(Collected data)
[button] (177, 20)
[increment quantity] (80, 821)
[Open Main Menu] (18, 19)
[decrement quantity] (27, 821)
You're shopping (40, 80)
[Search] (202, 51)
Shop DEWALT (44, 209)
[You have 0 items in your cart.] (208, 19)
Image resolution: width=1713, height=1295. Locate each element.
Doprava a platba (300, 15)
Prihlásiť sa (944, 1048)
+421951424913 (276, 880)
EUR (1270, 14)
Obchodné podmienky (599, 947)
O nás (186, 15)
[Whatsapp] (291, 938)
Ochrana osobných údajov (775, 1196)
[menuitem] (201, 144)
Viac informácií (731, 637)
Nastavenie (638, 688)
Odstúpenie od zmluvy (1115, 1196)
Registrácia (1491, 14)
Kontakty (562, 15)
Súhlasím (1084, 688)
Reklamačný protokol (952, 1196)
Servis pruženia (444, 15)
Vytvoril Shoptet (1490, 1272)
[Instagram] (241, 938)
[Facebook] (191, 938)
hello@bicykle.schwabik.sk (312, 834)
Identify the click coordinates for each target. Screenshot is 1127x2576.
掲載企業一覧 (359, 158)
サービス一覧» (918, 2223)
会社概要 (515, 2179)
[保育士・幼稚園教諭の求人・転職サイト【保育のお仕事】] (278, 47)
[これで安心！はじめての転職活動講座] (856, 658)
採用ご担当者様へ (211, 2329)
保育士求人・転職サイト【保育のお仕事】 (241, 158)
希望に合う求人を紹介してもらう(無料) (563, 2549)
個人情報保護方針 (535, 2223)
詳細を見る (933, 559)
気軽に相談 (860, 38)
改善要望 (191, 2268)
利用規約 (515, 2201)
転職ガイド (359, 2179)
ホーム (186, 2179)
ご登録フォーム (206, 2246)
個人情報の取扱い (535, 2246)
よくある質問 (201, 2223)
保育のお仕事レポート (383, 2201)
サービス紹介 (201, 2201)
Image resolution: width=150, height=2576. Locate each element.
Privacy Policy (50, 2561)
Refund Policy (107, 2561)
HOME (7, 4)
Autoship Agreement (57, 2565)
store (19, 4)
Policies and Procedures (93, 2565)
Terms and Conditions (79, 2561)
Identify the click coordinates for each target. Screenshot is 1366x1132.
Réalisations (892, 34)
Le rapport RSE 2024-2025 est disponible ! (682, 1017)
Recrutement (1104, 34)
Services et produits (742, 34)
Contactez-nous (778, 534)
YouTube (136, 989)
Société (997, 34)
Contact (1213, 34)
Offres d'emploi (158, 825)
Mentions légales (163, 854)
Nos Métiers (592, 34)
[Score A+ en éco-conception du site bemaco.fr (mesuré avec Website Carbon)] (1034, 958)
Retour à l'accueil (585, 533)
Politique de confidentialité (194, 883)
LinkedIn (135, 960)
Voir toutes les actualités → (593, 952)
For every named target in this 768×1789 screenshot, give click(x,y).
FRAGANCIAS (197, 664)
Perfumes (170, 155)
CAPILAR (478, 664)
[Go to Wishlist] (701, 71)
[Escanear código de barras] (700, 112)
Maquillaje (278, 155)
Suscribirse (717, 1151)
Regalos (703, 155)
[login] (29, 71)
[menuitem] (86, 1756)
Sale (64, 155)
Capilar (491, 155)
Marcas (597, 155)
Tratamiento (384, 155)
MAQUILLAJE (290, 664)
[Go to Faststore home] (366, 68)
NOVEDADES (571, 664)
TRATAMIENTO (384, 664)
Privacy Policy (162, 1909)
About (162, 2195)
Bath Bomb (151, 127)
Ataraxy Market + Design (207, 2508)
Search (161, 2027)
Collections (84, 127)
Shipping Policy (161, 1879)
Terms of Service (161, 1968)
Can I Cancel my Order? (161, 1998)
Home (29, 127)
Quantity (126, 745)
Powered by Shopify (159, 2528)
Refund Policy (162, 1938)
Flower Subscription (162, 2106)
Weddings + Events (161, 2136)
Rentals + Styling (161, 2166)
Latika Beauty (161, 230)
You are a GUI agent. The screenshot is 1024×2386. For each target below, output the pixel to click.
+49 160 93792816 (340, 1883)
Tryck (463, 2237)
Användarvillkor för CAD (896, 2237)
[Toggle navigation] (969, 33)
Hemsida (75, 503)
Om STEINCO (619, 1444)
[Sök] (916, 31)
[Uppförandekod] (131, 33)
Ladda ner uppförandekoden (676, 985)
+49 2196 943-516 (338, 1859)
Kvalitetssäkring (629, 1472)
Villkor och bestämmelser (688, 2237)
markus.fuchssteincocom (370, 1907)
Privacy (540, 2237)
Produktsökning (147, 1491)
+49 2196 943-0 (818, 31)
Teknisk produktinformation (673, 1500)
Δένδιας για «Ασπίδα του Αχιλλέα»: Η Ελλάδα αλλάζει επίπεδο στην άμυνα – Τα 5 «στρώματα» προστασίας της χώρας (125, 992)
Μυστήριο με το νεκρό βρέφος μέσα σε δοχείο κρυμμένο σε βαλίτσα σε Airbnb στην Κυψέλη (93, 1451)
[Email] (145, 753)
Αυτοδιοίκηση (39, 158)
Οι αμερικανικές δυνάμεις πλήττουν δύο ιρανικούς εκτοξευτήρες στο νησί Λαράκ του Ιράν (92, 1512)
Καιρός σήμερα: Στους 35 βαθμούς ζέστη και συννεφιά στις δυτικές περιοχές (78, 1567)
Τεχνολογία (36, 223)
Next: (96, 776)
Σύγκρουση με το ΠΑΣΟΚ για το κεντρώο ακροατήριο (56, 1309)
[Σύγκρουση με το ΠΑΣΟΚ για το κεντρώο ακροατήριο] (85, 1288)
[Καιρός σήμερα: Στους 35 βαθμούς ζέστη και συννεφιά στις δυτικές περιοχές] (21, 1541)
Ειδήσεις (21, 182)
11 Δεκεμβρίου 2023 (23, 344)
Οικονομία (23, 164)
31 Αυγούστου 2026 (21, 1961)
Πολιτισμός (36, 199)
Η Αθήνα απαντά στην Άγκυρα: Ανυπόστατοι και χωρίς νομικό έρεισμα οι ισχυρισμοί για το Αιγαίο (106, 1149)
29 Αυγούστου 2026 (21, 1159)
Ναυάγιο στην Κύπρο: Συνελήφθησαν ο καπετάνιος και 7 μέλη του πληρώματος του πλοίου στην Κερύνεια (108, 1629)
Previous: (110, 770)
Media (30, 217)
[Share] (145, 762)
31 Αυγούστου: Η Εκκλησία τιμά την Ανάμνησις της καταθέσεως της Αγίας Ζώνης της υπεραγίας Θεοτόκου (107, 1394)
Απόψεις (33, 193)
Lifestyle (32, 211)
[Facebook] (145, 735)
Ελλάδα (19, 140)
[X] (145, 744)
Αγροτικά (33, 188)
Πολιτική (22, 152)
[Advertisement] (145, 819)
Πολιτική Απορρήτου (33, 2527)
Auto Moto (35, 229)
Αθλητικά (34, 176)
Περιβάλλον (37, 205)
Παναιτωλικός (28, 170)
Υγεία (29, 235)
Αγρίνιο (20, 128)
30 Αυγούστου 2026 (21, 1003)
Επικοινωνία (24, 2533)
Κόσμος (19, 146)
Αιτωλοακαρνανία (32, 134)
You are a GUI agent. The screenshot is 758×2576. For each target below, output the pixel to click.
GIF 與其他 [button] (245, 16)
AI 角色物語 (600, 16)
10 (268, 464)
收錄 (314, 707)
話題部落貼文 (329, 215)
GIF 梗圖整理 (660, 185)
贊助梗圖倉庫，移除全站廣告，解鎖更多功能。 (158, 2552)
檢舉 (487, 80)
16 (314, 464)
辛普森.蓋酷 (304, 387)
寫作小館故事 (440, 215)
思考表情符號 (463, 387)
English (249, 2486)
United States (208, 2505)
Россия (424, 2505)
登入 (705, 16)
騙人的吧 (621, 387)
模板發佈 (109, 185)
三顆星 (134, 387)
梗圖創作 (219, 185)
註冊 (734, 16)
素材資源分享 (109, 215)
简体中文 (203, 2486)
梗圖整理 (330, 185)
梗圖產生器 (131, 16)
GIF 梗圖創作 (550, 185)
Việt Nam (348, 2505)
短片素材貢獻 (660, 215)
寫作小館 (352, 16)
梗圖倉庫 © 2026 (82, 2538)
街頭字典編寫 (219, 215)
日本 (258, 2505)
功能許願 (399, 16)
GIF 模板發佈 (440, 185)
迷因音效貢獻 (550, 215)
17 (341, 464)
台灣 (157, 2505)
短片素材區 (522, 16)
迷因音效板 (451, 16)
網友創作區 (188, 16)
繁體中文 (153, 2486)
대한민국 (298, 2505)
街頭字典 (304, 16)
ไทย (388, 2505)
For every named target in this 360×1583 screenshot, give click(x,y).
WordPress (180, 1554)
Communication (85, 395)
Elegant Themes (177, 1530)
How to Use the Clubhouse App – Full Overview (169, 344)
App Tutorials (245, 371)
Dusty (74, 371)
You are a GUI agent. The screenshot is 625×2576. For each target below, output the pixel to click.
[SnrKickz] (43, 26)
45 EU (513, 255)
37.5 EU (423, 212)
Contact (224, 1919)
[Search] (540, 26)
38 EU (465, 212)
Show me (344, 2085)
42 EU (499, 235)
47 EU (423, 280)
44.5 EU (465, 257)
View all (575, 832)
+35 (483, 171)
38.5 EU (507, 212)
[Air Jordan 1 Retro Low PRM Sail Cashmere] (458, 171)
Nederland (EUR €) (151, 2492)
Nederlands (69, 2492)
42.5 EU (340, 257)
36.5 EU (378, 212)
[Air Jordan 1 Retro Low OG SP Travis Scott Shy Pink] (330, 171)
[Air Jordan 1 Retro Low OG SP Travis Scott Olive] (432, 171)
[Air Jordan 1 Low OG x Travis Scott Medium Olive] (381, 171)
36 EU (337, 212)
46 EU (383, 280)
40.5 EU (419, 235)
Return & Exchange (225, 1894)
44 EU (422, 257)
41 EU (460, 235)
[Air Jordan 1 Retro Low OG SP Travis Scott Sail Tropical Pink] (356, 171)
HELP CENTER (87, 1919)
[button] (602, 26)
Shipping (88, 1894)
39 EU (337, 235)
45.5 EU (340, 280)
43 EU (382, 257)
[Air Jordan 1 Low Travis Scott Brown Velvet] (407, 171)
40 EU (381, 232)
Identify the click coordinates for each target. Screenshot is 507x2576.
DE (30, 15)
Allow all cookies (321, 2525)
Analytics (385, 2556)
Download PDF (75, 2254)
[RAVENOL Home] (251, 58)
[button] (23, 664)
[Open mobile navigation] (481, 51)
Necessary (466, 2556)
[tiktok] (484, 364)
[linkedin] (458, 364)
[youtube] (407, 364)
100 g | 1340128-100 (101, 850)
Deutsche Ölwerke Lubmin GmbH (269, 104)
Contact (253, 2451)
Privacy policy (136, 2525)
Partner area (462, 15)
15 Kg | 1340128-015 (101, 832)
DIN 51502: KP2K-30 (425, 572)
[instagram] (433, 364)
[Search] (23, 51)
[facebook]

→ **AIM OF THE EXERCISE**:
Among the entries above, copy exactly only the lines starting with the one containing "You're shopping (40, 80)" and going through the one containing "[menuitem] (201, 144)", both ends included.

→ **RESPONSE FOR THIS EXERCISE**:
You're shopping (40, 80)
[Search] (202, 51)
Shop DEWALT (44, 209)
[You have 0 items in your cart.] (208, 19)
Image resolution: width=1713, height=1295. Locate each element.
Doprava a platba (300, 15)
Prihlásiť sa (944, 1048)
+421951424913 (276, 880)
EUR (1270, 14)
Obchodné podmienky (599, 947)
O nás (186, 15)
[Whatsapp] (291, 938)
Ochrana osobných údajov (775, 1196)
[menuitem] (201, 144)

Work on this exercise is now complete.